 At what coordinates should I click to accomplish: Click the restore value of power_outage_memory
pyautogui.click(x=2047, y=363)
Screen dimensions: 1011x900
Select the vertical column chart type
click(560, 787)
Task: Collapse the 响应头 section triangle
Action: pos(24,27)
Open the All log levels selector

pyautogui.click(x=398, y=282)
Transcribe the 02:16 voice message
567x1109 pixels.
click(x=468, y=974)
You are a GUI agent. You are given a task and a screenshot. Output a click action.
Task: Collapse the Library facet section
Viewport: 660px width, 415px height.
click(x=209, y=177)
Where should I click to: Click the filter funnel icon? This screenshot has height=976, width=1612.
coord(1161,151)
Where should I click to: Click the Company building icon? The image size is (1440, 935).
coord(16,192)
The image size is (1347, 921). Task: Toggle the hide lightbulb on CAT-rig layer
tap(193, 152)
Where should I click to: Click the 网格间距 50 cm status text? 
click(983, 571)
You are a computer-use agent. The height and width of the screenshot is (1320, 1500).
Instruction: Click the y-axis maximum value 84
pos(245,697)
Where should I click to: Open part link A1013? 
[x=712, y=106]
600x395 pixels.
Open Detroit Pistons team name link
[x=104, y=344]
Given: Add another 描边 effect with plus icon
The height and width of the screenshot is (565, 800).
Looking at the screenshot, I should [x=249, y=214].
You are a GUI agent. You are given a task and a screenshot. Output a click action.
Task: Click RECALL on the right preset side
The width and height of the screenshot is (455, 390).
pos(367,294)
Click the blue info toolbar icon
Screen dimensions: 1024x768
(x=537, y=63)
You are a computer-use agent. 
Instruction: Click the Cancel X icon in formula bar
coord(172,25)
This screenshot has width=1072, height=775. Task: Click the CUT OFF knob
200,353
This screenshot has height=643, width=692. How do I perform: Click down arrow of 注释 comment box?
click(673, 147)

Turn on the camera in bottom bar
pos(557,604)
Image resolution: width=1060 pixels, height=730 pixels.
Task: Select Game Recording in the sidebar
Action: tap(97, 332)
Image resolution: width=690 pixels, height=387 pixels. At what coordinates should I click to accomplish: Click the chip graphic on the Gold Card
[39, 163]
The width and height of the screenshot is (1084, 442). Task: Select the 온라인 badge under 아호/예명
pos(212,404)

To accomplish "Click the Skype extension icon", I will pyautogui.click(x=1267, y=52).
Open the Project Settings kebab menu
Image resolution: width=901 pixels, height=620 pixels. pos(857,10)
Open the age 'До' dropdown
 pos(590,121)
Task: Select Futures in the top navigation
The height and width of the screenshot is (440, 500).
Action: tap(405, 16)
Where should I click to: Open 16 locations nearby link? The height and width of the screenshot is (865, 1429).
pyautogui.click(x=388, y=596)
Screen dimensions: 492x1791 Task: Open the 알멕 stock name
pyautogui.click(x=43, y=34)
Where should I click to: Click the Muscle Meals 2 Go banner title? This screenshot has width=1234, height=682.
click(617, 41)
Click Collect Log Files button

━━━━━━━━━━━━━━━━━━━━━━━━━━━━━━

All of the data above needs to be set down again exactly. Include every line.

__ANSWER SPACE__.
 At what coordinates should I click to accomplish: Click the restore value of power_outage_memory
pyautogui.click(x=2047, y=363)
Screen dimensions: 1011x900
Select the vertical column chart type
click(560, 787)
Task: Collapse the 响应头 section triangle
Action: pos(24,27)
Open the All log levels selector

pyautogui.click(x=398, y=282)
Transcribe the 02:16 voice message
567x1109 pixels.
click(x=468, y=974)
You are a GUI agent. You are given a task and a screenshot. Output a click action.
Task: Collapse the Library facet section
Viewport: 660px width, 415px height.
click(x=209, y=177)
Where should I click to: Click the filter funnel icon? This screenshot has height=976, width=1612.
coord(1161,151)
Where should I click to: Click the Company building icon? The image size is (1440, 935).
coord(16,192)
The image size is (1347, 921). Task: Toggle the hide lightbulb on CAT-rig layer
tap(193, 152)
Where should I click to: Click the 网格间距 50 cm status text? 
click(983, 571)
You are a computer-use agent. The height and width of the screenshot is (1320, 1500).
Instruction: Click the y-axis maximum value 84
pos(245,697)
Where should I click to: Open part link A1013? 
[x=712, y=106]
600x395 pixels.
Open Detroit Pistons team name link
[x=104, y=344]
Given: Add another 描边 effect with plus icon
The height and width of the screenshot is (565, 800).
Looking at the screenshot, I should [x=249, y=214].
You are a GUI agent. You are given a task and a screenshot. Output a click action.
Task: Click RECALL on the right preset side
The width and height of the screenshot is (455, 390).
pos(367,294)
Click the blue info toolbar icon
Screen dimensions: 1024x768
(x=537, y=63)
You are a computer-use agent. 
Instruction: Click the Cancel X icon in formula bar
coord(172,25)
This screenshot has width=1072, height=775. Task: Click the CUT OFF knob
200,353
This screenshot has height=643, width=692. How do I perform: Click down arrow of 注释 comment box?
click(673, 147)

Turn on the camera in bottom bar
pos(557,604)
Image resolution: width=1060 pixels, height=730 pixels.
Task: Select Game Recording in the sidebar
Action: tap(97, 332)
Image resolution: width=690 pixels, height=387 pixels. At what coordinates should I click to accomplish: Click the chip graphic on the Gold Card
[39, 163]
The width and height of the screenshot is (1084, 442). Task: Select the 온라인 badge under 아호/예명
pos(212,404)

To accomplish "Click the Skype extension icon", I will pyautogui.click(x=1267, y=52).
Open the Project Settings kebab menu
Image resolution: width=901 pixels, height=620 pixels. pos(857,10)
Open the age 'До' dropdown
 pos(590,121)
Task: Select Futures in the top navigation
The height and width of the screenshot is (440, 500).
Action: tap(405, 16)
Where should I click to: Open 16 locations nearby link? The height and width of the screenshot is (865, 1429).
pyautogui.click(x=388, y=596)
Screen dimensions: 492x1791 Task: Open the 알멕 stock name
pyautogui.click(x=43, y=34)
Where should I click to: Click the Muscle Meals 2 Go banner title? This screenshot has width=1234, height=682.
click(617, 41)
Click Collect Log Files button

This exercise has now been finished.